At 5 years, any antidepressant use was associated with an increased risk for diabetes, CHD, and all-cause mortality, but the findings were attenuated after further adjustment for confounders. In fact, SSRIs were associated with a reduced risk of diabetes at 5 years (hazard ratio, 0.64; 95% confidence interval, 0.49-0.83).
At 10 years, SSRIs were associated with an increased risk of cerebrovascular disease, CVD mortality, and all-cause mortality; non-SSRIs were associated with an increased risk of CHD, CVD, and all-cause mortality.
On the other hand, SSRIs were associated with a decrease in risk of diabetes and hypertension at 10 years (HR, 0.68; 95% CI, 0.53-0.87; and HR, 0.77; 95% CI, 0.66-0.89, respectively).
“While we have taken into account a wide range of pre-existing risk factors for cardiovascular disease, including those that are linked to depression such as excess weight, smoking, and low physical activity, it is difficult to fully control for the effects of depression in this kind of study, partly because there is considerable variability in the recording of depression severity in primary care,” said Dr. Bansal.
“This is important because many people taking antidepressants such as mirtazapine, venlafaxine, duloxetine and trazodone may have a more severe depression. This makes it difficult to fully separate the effects of the depression from the effects of medication,” she said.

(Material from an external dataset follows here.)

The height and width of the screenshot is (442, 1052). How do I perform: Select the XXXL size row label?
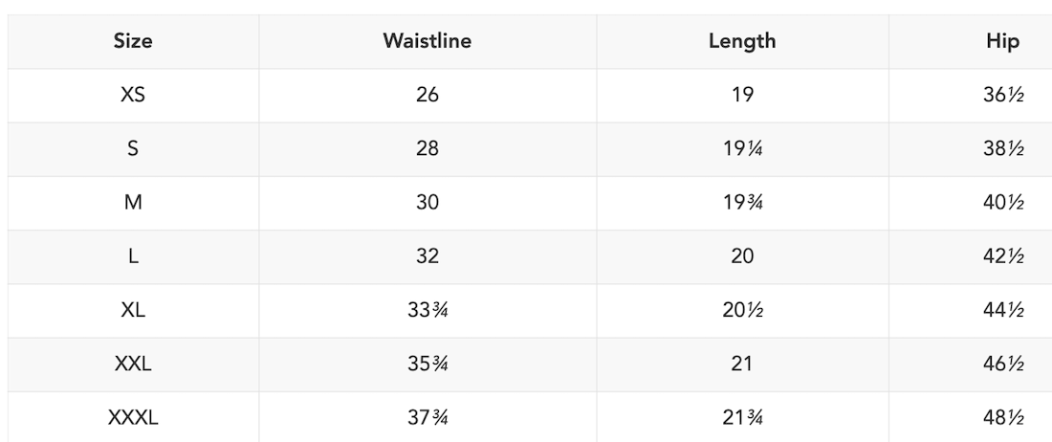(x=133, y=416)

Further research “is needed to assess whether the associations we have seen are genuinely due to the drugs; and, if so, why this might be,” she added.
Strengths, limitations
Commenting on the study, Roger McIntyre, MD, professor of psychiatry and pharmacology and head of the mood disorders psychopharmacology unit at the University of Toronto,, discussed the strengths and weaknesses of the study.
The UK Biobank is a “well-described, well-phenotyped dataset of good quality,” said Dr. McIntyre, chairperson and executive director of the Brain and Cognitive Discover Foundation, Toronto, who was not involved with the study. Another strength is the “impressive number of variables the database contains, which enabled the authors to go much deeper into the topics.”
A “significant limitation” is the confounding that is inherent to the disorder itself – “people with depression have a much higher intrinsic risk of CVD, [cerebrovascular disease], and cardiovascular mortality,” Dr. McIntyre noted.
The researchers did not adjust for trauma or childhood maltreatment, “which are the biggest risk factors for both depression and CVD; and drug and alcohol misuse were also not accounted for.”
Additionally, “to determine whether something is an association or potentially causative, it must satisfy the Bradford-Hill criteria,” said Dr. McIntyre. “Since we’re moving more toward using these big databases and because we depend on them to give us long-term perspectives, we would want to see coherent, compelling Bradford-Hill criteria regarding causation. If you don’t have any, that’s fine too, but then it’s important to make clear that there is no clear causative line, just an association.”
The research was funded by the National Institute of Health Research School for Primary Care Research and was supported by the NI Biomedical Research Centre at University Hospitals Bristol and Weston NHS Foundation Trust and the University of Bristol. Dr. McIntyre has received research grant support from CI/GACD/National Natural Science Foundation of China and the Milken Institute and speaker/consultation fees from numerous companies. Dr. McIntyre is a CEO of Braxia Scientific.
A version of this article first appeared on Medscape.com.